**Page extract**
A fault of this class is that some of the so-called climbing sports have an imperfect climbing habit and are only a little more vigorous than the original bush types. Such varieties are adapted to pillar use and for making bold displays of massed plants.

Sometimes this weakness is only a failure of the individual plant and not of the variety. It has been discovered that plants propagated from short, blooming spurs of climbing sports occasionally revert to the bush type, and that buds from vigorous climbing canes must be used to insure the propagation of the climbing habit. Good nurserymen are careful about this, but errors will occur, for rose plants are unstable and sometimes erratic in their ways. So it is unfair to condemn a climbing rose of this class for poor growth on the evidence of one plant. If a favorite Climbing Hybrid Tea does not grow properly, try a new plant. The second may reverse an unfavorable opinion.

This class of climbers and the Climbing Hybrid Perpetuals to be discussed in the next section are the very cream of climbing roses at this period. Developments are proceeding rapidly, and improvements in hardiness, healthiness of foliage, and greater freedom of bloom in the off season may be expected. The South is extremely fortunate to be able to grow all of them, and a broad belt of northern gardens where zero weather seldom occurs can grow them successfully. Where the winters are colder, they need careful protection.

CLIMBING HYBRID PERPETUAL ROSES (Rosa borboniana X other forms)

A shorter and more accurate name is needed for this class of roses. Few, if any of the popular varieties are directly derived from bush Hybrid Perpetuals in the same way that Climbing Hybrid Teas are descended from dwarf Hybrid Teas. Some of them have arisen from crossing Hybrid Perpetuals with Hybrid Teas, some are straight seedlings from Hybrid Teas, others are sports. They are distinguished from Climbing Hybrid Teas by less frequent blooming and more vigorous growth. Their average hardiness is about the same as that of the large-flowered Wichuraianas but their flowers are much handsomer and their foliage is very different.

In some characters this badly named group resembles very much the climbing forms of the practically extinct race of Bourbons. This is not at all astonishing, for the Bourbon strain persisted for many years in a distinct class of Hybrid Perpetuals and was only submerged in an effort to simplify their classification. Its influence is still strong and extends even to the Hybrid Teas, so it may be that these superb modern climbing roses are a reincarnation of the old Bourbon class, bringing it back with a richness of color lacking in the old days.

The best roses of this new group are Kitty Kininmonth, brilliant rosy red; Miss Marion Manifold, with splendid ruby-colored flowers; Black Boy, velvety red; Daydream, dainty pink and white; Scorcher, vivid red. These varieties were raised in Australia and have proved astonishingly hardy in North America. They are vigorous climbers 12 to 15 feet high with flowers of the highest quality. One of the handsomest is Paul's Lemon Pillar, beyond doubt the finest white rose of any class; and Mme. Gregoire Staechelin has made itself famous in spite of its difficult name.

Vigorous work is in progress to develop more climbing roses of this type. The Hybrid Perpetual, Frau Karl Druschki, seems to be a prolific breeder of climbing seedlings, and other vigorous Hybrid Perpetuals may do the same thing. Many varieties may be expected to appear combining the qualities of the Climbing Hybrid Teas and the large-flowered Wichuraianas with this group.

The trend of modern rose-breeding is toward an eventual blending of the good qualities of all distinct forms into one grand super-race. In the meantime, these so-called Climbing Hybrid Perpetuals are the greatest achievement so far attained in the effort to produce a perfect climbing rose. They need only a shade more hardiness for severe climates and a trifle more continuous bloom for the southern states. A very captious critic might complain that there are no really good yellow varieties, but beyond doubt they will come eventually.

**Stored data**
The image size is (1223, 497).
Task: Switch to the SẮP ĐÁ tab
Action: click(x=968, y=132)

==

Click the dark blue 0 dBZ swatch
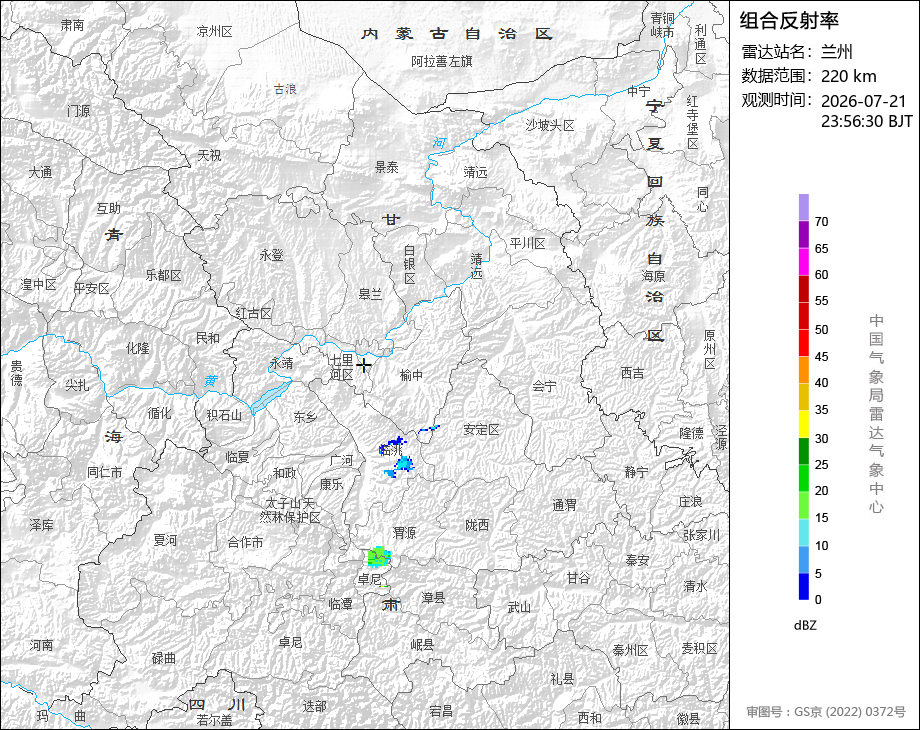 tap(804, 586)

**Task instructions**
a. Name every rose variety that the climbing roses text says was raised in Australia.
b. According to the climbing roses text, which Hybrid Perpetual seems to be a prolific breeder of climbing seedlings?
c. Reproduce the part of the climbing roses text that opens with the words "A fault of this" and closes with "of massed plants.", keeping every word and mark unchanged.
The items above play no part in this.

**Your written answers**
a. Kitty Kininmonth, Miss Marion Manifold, Black Boy, Daydream, Scorcher

b. Frau Karl Druschki

c.
A fault of this class is that some of the so-called climbing sports have an imperfect climbing habit and are only a little more vigorous than the original bush types. Such varieties are adapted to pillar use and for making bold displays of massed plants.